Il presidente di Confcommercio Alto Piemonte: “Dovevano essere fatte scelte differenti a tempo debito, investendo su sanità e trasporti pubblici”
Era nell’aria da giorni. E da ieri è diventato decreto: il Piemonte è zona rossa e con esso anche il VCO. Benché diverse entità territoriali, avessero chiesto di risparmiare almeno la nostra provincia, sono state comunque imposte le misure più restrittive.
Abbiamo sentito Massimo Sartoretti, presidente di Confcommercio Alto Piemonte, che in una lettera al Presidente Regionale Alberto Cirio, aveva proprio richiesto la differenziazione delle norme restrittive a seconda delle province.

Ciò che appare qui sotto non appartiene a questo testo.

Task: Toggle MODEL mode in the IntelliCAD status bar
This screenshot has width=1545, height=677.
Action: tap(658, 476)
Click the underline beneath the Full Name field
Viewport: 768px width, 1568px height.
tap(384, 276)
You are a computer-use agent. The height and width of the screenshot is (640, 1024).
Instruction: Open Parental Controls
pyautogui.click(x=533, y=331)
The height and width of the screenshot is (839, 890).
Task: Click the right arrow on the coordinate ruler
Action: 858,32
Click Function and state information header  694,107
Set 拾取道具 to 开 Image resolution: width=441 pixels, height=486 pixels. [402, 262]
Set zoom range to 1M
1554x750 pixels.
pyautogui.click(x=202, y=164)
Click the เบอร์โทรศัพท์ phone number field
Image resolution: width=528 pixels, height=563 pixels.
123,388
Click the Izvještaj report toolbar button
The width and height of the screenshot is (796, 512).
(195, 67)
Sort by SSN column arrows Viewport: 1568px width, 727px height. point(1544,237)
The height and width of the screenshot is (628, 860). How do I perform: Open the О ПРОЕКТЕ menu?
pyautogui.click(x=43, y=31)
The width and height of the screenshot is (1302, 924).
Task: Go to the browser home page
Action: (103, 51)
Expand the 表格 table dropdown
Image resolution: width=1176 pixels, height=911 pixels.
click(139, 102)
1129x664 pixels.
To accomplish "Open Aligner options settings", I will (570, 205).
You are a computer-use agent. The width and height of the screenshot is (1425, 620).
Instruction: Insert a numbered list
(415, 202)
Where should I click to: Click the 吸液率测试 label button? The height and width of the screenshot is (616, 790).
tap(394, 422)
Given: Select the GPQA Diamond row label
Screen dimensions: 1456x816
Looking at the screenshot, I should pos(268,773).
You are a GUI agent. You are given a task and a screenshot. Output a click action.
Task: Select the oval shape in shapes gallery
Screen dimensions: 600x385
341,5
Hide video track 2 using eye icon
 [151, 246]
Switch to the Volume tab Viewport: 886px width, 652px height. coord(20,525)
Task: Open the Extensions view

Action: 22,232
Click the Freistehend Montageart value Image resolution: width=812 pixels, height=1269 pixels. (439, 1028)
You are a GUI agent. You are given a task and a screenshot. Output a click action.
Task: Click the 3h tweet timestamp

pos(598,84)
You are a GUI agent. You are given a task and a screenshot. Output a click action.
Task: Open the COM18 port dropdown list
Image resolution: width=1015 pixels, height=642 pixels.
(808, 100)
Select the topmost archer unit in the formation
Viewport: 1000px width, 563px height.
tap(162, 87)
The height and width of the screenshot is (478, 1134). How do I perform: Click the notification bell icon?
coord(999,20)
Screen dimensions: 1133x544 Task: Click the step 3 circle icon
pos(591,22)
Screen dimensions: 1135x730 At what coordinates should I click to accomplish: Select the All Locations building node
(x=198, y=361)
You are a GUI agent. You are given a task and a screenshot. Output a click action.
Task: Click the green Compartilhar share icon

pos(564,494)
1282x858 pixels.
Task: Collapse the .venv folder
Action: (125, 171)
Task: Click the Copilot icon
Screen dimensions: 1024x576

“Siccome il rischio sanitario non risultava il medesimo in tutte le province piemontesi, ci eravamo appellati affinché optassero per una scelta più ponderata che potesse tutelare tutti i lavoratori e le attività, specie quelle maggiormente colpite da questo Dpcm. Da Roma ci è stato risposto no e che non si ragiona su province, ma su regioni. Quello che ne consegue lo sappiamo tutti, l’abbiamo già vissuto. Aziende penalizzate, specie alcuni settori, controsensi nelle normative, ristorni che tardano ad arrivare. Resto sempre dell’idea che dovevano esser fatte scelte differenti a tempo debito, investendo su sanità e trasporti pubblici, luoghi di maggiore contagio, purtroppo così non è stato e la realtà è alla luce del giorno. Gli stessi ne pagheranno le conseguenze” commenta Sartoretti. “Auspico -conclude- che la situazione possa migliorare”.
Effettivamente se tra due settimane la curva dei contagi dovesse scendere, il Governo potrebbe valutare la ridistribuzione delle zone e il Piemonte potrebbe divenire zona arancione.